Wednesday, April 28, 2021

Ed Wood Wednesdays: The Ed Wood Summit Podcast #8 by Greg Dziawer

Greg delves further into The Frank Leahy Legend.

I'm not sure why I've recently become fascinated with The Frank Leahy Legend (1975). One of Ed Wood's final unproduced screenplays, to be sure, it has until now remained largely unseen and unread. Having recently obtained a copy, I'm blown away by how clearly Ed's voice screams through otherwise perfunctory and canned dramatics of this sports biopic. The very survival of the screenplay is astounding. Last week, W. Paul Apel and I performed an autopsy on this remarkable script.

This week, I turn my attention to the book on which the screenplay is based: Bernard J. Williams' unauthorized 1974 biography of Notre Dame coach Frank Leahy. I recently purchased a deluxe, slipcovered edition of The Frank Leahy Legend and was amazed by what I found. The book corresponds so closely to the script as to be a true source document. In this episode of The Ed Wood Summit Podcast, I delve into that source. Here are (mostly) some thoughts on the source of the screenplay.

Tuesday, April 27, 2021

Podcast Tuesday: "Might as Well Face It, You're Allergic to Love"

Henry Winkler and Ron Howard on Happy Days.

What do you think of when you picture Arthur "The Fonz" Fonzarelli (Henry Winkler)? Even if you've only seen a few episodes of Happy Days, you probably know the basic facts about this iconic TV character. He wears a leather jacket. He rides a motorcycle. He's cool. He's an ace mechanic, able to fix anything on wheels. And he dates every attractive, unattached lady in Milwaukee.

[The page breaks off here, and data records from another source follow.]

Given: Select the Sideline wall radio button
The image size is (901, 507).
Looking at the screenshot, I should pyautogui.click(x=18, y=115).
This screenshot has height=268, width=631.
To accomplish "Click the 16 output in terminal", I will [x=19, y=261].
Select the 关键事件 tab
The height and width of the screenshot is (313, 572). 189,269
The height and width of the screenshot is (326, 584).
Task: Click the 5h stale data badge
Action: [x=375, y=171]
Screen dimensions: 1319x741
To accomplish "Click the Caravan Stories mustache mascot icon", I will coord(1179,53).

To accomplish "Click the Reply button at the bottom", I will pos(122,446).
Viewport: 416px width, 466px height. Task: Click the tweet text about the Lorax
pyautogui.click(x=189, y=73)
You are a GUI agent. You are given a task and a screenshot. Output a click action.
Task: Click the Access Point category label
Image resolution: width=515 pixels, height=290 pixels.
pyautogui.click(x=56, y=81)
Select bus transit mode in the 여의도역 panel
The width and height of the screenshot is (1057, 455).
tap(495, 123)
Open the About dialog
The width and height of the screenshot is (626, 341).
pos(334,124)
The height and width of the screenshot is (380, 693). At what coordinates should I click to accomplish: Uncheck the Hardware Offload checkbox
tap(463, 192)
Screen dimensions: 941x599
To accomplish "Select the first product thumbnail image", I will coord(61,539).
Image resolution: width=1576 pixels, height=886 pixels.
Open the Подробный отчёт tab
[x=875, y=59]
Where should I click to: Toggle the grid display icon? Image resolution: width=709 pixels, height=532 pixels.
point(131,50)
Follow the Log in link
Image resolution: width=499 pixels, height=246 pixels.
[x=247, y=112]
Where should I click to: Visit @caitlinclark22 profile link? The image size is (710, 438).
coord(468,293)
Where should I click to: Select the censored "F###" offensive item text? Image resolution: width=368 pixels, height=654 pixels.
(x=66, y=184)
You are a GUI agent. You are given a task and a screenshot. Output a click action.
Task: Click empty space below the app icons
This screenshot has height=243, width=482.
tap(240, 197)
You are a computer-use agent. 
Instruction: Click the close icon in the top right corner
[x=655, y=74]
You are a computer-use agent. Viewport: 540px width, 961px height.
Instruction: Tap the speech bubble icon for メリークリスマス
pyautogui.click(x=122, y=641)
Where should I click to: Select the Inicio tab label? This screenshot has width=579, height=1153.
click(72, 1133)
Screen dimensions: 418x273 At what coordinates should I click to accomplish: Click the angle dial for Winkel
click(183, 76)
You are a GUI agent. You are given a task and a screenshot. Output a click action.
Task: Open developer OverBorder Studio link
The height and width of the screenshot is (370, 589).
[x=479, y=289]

One common way of generating stories for television shows is to identify a character's most essential traits and then take one or more of them away for a week to see what would happen. For instance, I remember hearing a writer for The Simpsons say that the episode "Duffless" -- in which Homer has to give up drinking for a month -- was inspired by simply erasing the omnipresent beer can in Homer's hand from a drawing. It's a simple equation: Homer minus beer equals conflict. In 1993, the same exact year as "Duffless," Beavis and Butt-head did an episode called "No Laughing" in which the title characters have to curtail their trademark inane chuckling for an entire school day. (It's torture; they barely make it.)

Happy Days, too, delighted in taking Fonzie's essential traits away from him. His motorcycle was destroyed in "The Motorcycle." Officer Kirk (Ed Peck) forbade him from wearing his leather jacket in "A.K.A. The Fonz." He worried he was losing his cool in "Fearless Fonzarelli." He temporarily lost his mechanic job in "Fonzie the Salesman." A Season 6 episode called "The Fonz is Allergic to Girls," however, threatened to deprive him of the one thing he can't live without. A celibate Fonzie? Say it ain't so!

Does this make for a good or even great episode? Find out when we review "The Fonz is Allergic to Girls" in the latest installment of These Days Are Ours: A Happy Days Podcast.

Wednesday, April 21, 2021

Ed Wood Wednesdays: The Ed Wood Summit Podcast #7 by Greg Dziawer and W. Paul Apel

Knute Rockne (left) hands the sacred Notre Dame football program over to Frank Leahy.

The cover to Ed's script.
This week on The Ed Wood Summit Podcast, it was my privilege to speak to Wood superfan W. Paul Apel, whom I met through a private Facebook group. Our topic of conversation was the newly-unearthed screenplay The Frank Leahy Legend, a sports biopic originally written by Ed in the mid-1970s but never actually produced. As you'll soon see from the video, this unusual document provided a lot of fodder for speculation and discussion. Even in a career as varied as Ed Wood's, this script stands out.

As a prelude to the two-hour-plus podcast, however, Paul himself shares his thoughts:
Perhaps one of the most confounding entries on Ed Wood’s resumé is the mysterious unproduced screenplay The Frank Leahy Legend, written for the equally mysterious Scotty Williams Entertainment, and based on a book by the same name by Bernard J. Williams.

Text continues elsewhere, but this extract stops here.